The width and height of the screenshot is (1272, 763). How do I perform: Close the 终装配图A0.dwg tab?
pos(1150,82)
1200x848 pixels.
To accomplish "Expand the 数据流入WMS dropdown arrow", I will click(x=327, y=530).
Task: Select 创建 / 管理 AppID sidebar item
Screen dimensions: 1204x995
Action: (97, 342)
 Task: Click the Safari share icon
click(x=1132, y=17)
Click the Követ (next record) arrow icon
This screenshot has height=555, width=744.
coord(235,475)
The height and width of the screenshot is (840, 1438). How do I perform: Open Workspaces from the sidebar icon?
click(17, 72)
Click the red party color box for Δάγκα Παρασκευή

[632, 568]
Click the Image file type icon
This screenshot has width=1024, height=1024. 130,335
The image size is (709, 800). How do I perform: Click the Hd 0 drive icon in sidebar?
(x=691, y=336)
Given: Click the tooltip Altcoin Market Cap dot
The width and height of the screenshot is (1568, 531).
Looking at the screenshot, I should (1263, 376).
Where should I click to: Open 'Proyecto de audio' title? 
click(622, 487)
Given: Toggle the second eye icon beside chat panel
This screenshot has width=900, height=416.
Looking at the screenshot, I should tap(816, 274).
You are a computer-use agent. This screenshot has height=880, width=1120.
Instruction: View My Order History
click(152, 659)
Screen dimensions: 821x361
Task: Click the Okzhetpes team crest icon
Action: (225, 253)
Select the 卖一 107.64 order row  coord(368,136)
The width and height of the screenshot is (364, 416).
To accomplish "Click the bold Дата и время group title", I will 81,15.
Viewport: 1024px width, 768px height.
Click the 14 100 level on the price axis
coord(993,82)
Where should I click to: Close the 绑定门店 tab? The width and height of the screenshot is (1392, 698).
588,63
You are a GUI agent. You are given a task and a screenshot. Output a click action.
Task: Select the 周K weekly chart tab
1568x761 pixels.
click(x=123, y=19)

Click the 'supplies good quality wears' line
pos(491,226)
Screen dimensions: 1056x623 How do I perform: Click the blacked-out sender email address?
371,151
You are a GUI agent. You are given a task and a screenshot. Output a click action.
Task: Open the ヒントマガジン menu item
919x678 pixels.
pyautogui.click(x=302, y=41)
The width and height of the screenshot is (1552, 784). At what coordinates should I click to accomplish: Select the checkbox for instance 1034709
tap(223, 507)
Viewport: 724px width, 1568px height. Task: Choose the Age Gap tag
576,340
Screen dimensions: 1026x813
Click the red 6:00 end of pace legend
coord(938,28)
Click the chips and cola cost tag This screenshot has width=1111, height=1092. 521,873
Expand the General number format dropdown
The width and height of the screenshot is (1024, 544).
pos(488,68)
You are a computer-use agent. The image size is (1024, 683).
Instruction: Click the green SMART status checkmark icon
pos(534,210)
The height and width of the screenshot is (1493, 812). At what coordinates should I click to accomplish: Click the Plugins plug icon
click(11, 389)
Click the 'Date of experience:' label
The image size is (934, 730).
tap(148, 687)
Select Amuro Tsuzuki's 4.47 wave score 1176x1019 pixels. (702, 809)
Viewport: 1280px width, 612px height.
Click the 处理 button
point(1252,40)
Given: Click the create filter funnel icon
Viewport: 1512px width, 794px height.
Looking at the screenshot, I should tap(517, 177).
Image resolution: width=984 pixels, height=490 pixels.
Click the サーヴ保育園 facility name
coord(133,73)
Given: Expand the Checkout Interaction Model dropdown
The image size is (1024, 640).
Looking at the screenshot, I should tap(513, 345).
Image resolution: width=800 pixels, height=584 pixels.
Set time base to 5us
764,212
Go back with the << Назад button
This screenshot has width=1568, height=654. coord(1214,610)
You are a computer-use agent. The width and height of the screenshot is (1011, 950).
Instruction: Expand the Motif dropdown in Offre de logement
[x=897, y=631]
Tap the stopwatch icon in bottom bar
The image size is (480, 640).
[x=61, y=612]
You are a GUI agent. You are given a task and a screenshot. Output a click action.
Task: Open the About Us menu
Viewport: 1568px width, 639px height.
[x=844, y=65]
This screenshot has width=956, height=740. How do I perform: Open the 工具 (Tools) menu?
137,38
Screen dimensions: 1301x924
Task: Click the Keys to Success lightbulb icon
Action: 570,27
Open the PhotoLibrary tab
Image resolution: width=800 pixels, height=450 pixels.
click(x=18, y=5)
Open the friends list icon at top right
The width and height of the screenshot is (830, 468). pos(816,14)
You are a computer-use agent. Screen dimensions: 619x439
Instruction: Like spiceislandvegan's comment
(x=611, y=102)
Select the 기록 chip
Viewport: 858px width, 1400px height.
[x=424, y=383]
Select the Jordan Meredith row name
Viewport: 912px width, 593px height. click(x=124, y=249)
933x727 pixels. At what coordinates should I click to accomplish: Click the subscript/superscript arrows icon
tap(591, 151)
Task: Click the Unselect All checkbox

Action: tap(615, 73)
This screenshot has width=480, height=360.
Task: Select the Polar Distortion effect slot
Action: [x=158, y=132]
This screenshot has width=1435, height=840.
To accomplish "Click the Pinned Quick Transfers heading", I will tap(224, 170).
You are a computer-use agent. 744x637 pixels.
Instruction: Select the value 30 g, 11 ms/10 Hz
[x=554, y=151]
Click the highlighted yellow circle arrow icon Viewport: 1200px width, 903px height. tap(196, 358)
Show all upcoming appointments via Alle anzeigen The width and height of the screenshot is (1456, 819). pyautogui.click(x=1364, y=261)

┄┄┄┄┄┄┄┄┄┄

## Your task
Return every line of the listing above that contains "will".

## Answer box
To accomplish "Expand the 数据流入WMS dropdown arrow", I will click(x=327, y=530).
To accomplish "Click the bold Дата и время group title", I will 81,15.
To accomplish "Click the Pinned Quick Transfers heading", I will tap(224, 170).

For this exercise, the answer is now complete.